Pixel coordinate grounding data:
:::
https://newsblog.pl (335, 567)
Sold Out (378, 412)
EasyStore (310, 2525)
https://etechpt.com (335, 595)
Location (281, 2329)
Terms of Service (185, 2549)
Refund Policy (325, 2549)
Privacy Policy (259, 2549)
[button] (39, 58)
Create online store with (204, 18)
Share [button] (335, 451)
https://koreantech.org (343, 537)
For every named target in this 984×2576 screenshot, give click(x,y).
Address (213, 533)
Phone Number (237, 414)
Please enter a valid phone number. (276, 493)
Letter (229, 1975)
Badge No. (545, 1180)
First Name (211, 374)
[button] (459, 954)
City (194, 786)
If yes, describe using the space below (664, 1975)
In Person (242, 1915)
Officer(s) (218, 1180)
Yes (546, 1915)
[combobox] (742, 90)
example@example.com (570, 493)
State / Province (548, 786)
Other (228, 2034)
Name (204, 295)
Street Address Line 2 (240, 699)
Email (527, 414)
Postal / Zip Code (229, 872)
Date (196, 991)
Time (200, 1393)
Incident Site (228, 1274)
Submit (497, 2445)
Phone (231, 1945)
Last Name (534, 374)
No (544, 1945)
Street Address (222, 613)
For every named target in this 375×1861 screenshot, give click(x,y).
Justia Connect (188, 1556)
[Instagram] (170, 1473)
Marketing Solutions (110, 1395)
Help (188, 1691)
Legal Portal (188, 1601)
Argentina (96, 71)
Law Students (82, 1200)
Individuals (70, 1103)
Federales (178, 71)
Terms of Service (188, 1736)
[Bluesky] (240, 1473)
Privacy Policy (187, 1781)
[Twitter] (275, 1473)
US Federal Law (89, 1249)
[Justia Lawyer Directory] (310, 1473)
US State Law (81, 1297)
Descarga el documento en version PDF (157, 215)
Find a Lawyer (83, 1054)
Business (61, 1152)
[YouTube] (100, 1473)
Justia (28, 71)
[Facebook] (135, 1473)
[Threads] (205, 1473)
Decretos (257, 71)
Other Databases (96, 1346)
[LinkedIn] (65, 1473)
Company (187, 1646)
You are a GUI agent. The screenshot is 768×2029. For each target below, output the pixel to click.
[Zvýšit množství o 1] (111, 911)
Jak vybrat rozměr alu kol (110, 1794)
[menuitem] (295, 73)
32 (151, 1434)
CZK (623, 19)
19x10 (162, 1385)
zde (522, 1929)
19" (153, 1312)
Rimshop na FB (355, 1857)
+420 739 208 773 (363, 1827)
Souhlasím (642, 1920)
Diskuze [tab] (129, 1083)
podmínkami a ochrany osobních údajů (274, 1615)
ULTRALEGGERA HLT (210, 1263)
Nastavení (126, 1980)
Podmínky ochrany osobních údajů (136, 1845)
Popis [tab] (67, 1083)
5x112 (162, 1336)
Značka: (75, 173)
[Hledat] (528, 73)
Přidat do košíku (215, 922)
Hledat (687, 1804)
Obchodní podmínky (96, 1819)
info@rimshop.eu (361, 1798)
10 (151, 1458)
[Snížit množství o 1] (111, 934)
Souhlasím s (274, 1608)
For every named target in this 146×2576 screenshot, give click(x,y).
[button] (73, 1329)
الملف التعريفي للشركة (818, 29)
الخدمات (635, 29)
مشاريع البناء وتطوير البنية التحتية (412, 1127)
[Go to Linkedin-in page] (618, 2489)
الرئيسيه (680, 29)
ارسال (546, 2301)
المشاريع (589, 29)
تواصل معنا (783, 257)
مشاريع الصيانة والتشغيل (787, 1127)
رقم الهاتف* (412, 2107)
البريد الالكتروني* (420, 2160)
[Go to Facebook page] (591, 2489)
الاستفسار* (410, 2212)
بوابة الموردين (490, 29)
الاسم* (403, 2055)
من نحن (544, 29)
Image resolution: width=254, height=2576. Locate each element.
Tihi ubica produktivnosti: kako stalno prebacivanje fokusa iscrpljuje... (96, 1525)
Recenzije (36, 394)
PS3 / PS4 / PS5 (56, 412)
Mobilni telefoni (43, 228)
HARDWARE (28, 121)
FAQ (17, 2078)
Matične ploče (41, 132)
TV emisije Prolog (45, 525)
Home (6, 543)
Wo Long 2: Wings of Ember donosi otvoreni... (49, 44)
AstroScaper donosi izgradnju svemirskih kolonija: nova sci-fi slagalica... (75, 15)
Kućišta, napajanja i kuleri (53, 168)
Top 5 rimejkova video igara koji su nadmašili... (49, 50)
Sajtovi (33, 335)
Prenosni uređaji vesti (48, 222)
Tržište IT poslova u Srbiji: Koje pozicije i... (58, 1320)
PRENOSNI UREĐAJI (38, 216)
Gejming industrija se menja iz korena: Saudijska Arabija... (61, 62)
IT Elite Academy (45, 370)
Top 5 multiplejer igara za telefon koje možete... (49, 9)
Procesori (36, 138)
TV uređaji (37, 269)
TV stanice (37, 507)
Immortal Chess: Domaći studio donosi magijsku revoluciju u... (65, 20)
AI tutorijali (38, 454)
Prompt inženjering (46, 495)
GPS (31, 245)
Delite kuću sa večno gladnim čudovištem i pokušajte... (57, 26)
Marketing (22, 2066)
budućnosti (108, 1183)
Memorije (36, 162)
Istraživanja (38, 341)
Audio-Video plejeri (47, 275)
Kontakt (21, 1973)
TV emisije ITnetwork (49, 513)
:::
What is required: Give back exactly the lines above starting at the line where "[combobox] (742, 90)" appears and ending at the line where "Help (188, 1691)" appears, both included, with no other lines.

Expected answer:
[combobox] (742, 90)
example@example.com (570, 493)
State / Province (548, 786)
Other (228, 2034)
Name (204, 295)
Street Address Line 2 (240, 699)
Email (527, 414)
Postal / Zip Code (229, 872)
Date (196, 991)
Time (200, 1393)
Incident Site (228, 1274)
Submit (497, 2445)
Phone (231, 1945)
Last Name (534, 374)
No (544, 1945)
Street Address (222, 613)
For every named target in this 375×1861 screenshot, give click(x,y).
Justia Connect (188, 1556)
[Instagram] (170, 1473)
Marketing Solutions (110, 1395)
Help (188, 1691)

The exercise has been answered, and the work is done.